Congress provided guidance in determining whether the use made of a work in any particular case is fair. Section 107 of the 1976 Copyright Act specifies four factors for judges to take into consideration when analyzing the specific facts of a case. A final determiniation on fair use may be made after a careful balancing of each of the factors.

Factor One: The Purpose and Character of the Use

This factor favors nonprofit, educational uses over commercial uses. Use of copyrighted material is more likely to be fair use under the first factor if it is for teaching (including multiple copies for classroom use), research, scholarship, criticism, comment, or news reporting. It is less likely to be fair if the user profits from the use or if the use is for entertainment purposes.

Transformative uses are also favored under the first factor. These are uses in which the work is used in a new manner or context, distinct from the intended uses of the original.

Factor Two: The Nature of the Work

This factor favors fair use for nonfiction works that are factual in nature. Use under factor two is less likely to be fair for creative works such as novels, poetry, plays, art, photography, music, and movies.

The second factor is more likely to favor fair use if a work has been published and less likely if it has not, for example the unpublished letters of a historical figure.

Factor Three: The Amount and Substantiality of the Portion Used

The third factor is more likely to favor fair use when an appropriate amount of the copyrighted work is used in relation to the purpose of the use. Use of copyrighted material is more likely to be fair under the third factor when a small quantity is used and when the portion used is not central or significant to the entire work. It is less likely to be fair if a large portion or the whole work is used, and if the portion used is the "heart of the work."

This being said, there are instances where courts have ruled in favor of fair use even when the copyrighted work was used in its entirety. 

Factor Four: The Effect on the Market

The fourth factor is more likely to favor fair use when the use of the copyrighted work does not harm the market for the work or its value. When a use is transformative, it is less likely that the market for the original work is damaged.

Key fair use questions

In recent years, judges have turned decisively to the framework of "transformativeness" when evaluating fair use cases. Two key analytical questions have emerged from the case law as core guiding principles for fair use reasoning:

  1. Did the use "transform" the material taken from the copyrighted work by using it for a broadly beneficial purpose different from that of the original, or did it just repeat the work for the same intent and value of the original?
  2. Was the material taken appropriate in kind and amount, considering the nature of the copyrighted work and of the use?
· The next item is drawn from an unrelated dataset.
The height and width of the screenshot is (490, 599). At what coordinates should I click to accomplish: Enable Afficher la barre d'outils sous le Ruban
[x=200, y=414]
Source: Association of Research Libraries, Code of Best Practices in Fair Use for Academic and Research Libraries (2012), p.8.

As explained in the Code,

"These two questions effectively collapse the 'four factors.' The first addresses the first two factors, and the second rephrases the third factor. Both key questions touch on the so-called 'fourth factor,' whether the use will cause excessive economic harm to the copyright owner. If the answers to these questions are 'yes,' a court is likely to find a use fair—even if the work is used in its entirety."

Relying on transformativeness creates more certainty around fair use and removes some of the grey areas around the traditional four-factor analysis. A use does not have to be transformative to be fair, but transformative uses are almost certainly fair.

Furthermore, the concept of transformativeness is easier for many people to understand and apply. That is why we rely on transformativeness for most of the examples in this guide.

Fair use checklists

Fair use checklists help you focus on the facts of a given situation in order to to better evaluate how fair use might apply. They also assist you in recording your decision-making process and serve as proof of your good-faith effort to apply fair use if your use is challenged by a rightsholder.